===== DATA PROVIDED
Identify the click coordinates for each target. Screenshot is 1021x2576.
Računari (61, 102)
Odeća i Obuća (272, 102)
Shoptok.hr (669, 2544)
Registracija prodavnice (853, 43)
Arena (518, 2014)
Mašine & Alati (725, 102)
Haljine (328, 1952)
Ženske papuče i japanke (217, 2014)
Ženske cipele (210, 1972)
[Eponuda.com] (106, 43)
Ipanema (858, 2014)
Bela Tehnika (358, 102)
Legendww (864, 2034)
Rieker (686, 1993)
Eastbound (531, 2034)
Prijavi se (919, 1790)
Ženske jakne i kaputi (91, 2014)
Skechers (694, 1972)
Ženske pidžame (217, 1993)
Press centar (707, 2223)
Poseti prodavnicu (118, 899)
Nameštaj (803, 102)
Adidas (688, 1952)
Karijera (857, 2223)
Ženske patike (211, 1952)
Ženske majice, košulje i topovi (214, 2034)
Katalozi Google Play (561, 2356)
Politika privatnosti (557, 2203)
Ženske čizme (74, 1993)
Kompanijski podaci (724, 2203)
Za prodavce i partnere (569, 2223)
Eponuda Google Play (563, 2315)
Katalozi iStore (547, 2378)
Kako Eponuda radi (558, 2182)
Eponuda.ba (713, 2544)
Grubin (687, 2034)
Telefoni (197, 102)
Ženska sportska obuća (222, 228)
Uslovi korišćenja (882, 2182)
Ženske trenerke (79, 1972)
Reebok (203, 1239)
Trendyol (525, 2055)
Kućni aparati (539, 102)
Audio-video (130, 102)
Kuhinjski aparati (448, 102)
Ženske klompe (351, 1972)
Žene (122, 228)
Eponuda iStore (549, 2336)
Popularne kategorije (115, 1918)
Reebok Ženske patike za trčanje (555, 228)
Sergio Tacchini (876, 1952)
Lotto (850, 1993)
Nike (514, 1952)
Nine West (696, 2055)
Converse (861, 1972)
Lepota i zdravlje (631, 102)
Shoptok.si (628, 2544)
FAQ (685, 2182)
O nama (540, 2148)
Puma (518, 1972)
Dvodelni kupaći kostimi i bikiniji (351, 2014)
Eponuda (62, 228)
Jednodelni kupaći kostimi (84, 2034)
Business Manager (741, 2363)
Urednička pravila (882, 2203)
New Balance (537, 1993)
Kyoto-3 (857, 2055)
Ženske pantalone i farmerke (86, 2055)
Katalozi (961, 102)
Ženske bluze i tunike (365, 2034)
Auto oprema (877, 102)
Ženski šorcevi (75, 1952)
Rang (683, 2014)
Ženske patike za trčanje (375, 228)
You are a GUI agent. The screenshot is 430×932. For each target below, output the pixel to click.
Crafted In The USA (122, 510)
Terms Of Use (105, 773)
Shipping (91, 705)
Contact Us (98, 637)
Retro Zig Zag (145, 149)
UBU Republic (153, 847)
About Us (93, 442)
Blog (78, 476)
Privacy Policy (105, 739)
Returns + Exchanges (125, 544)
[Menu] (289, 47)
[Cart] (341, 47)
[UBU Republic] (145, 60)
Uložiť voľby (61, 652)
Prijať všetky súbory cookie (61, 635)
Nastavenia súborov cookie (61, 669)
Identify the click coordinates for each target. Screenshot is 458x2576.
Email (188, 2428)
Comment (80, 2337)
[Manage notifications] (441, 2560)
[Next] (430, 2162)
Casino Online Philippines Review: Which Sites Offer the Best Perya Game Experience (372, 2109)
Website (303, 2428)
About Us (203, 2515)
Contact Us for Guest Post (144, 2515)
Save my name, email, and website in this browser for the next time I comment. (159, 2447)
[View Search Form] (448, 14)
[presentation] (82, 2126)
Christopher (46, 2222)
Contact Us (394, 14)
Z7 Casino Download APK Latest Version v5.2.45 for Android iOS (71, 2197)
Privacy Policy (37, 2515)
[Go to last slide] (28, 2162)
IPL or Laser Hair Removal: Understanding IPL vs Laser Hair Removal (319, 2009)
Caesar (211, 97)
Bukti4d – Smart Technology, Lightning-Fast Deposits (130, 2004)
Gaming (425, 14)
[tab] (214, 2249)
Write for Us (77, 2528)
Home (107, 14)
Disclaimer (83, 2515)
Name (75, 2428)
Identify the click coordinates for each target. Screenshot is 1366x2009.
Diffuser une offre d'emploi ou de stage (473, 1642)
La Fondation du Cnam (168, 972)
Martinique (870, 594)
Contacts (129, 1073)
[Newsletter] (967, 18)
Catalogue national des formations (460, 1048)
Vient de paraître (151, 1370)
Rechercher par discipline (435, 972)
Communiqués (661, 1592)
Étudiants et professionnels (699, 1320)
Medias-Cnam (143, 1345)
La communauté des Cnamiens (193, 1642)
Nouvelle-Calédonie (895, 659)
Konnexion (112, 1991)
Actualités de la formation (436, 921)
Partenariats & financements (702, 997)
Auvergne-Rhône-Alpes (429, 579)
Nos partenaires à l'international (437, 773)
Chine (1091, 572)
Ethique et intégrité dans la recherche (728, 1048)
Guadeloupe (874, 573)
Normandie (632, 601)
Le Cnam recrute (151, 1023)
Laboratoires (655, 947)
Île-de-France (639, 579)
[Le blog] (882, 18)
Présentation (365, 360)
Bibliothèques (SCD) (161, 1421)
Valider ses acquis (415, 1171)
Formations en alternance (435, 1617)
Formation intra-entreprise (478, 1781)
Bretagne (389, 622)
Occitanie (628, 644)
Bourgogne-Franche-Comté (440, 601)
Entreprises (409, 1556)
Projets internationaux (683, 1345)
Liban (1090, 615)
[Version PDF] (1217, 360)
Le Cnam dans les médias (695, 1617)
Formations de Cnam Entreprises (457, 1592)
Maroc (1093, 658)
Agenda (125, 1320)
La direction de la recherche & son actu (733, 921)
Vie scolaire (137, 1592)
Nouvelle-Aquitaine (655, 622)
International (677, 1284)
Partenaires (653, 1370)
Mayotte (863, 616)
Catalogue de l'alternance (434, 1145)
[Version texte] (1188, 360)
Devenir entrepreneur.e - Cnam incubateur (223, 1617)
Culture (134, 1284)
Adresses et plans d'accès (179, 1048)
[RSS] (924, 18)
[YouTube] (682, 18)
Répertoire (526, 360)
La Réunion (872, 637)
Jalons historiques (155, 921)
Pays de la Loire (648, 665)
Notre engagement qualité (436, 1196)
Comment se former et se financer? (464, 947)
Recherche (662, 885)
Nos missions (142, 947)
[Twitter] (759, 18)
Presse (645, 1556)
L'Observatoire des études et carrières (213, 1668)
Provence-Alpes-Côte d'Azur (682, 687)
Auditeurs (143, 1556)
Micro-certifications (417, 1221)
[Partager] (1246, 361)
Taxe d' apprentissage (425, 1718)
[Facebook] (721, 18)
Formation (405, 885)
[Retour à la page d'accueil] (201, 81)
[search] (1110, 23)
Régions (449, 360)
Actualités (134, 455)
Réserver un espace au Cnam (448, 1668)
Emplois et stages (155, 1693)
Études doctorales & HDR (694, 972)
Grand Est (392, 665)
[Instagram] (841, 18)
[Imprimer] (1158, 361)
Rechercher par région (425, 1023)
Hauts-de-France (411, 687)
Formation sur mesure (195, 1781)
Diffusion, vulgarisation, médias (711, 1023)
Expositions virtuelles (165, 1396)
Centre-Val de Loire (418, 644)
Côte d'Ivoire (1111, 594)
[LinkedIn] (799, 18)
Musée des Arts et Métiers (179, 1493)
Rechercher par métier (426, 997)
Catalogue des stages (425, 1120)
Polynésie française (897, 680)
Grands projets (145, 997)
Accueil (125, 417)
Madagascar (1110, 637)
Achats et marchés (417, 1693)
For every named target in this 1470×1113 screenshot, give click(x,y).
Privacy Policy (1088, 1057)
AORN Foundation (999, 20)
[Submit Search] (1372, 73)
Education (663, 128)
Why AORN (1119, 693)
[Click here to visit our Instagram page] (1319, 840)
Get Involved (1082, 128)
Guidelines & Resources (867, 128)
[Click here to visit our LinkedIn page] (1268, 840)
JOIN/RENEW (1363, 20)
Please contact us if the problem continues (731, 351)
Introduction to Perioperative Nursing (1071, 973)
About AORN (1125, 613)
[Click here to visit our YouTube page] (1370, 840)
==========
PROBLEM
Look above for the line holding "[Version PDF] (1217, 360)". Print it and every line after it, exactly, through the line holding "[Version texte] (1188, 360)".

RESPONSE BOX
[Version PDF] (1217, 360)
Le Cnam dans les médias (695, 1617)
Formations de Cnam Entreprises (457, 1592)
Maroc (1093, 658)
Agenda (125, 1320)
La direction de la recherche & son actu (733, 921)
Vie scolaire (137, 1592)
Nouvelle-Aquitaine (655, 622)
International (677, 1284)
Partenaires (653, 1370)
Mayotte (863, 616)
Catalogue de l'alternance (434, 1145)
[Version texte] (1188, 360)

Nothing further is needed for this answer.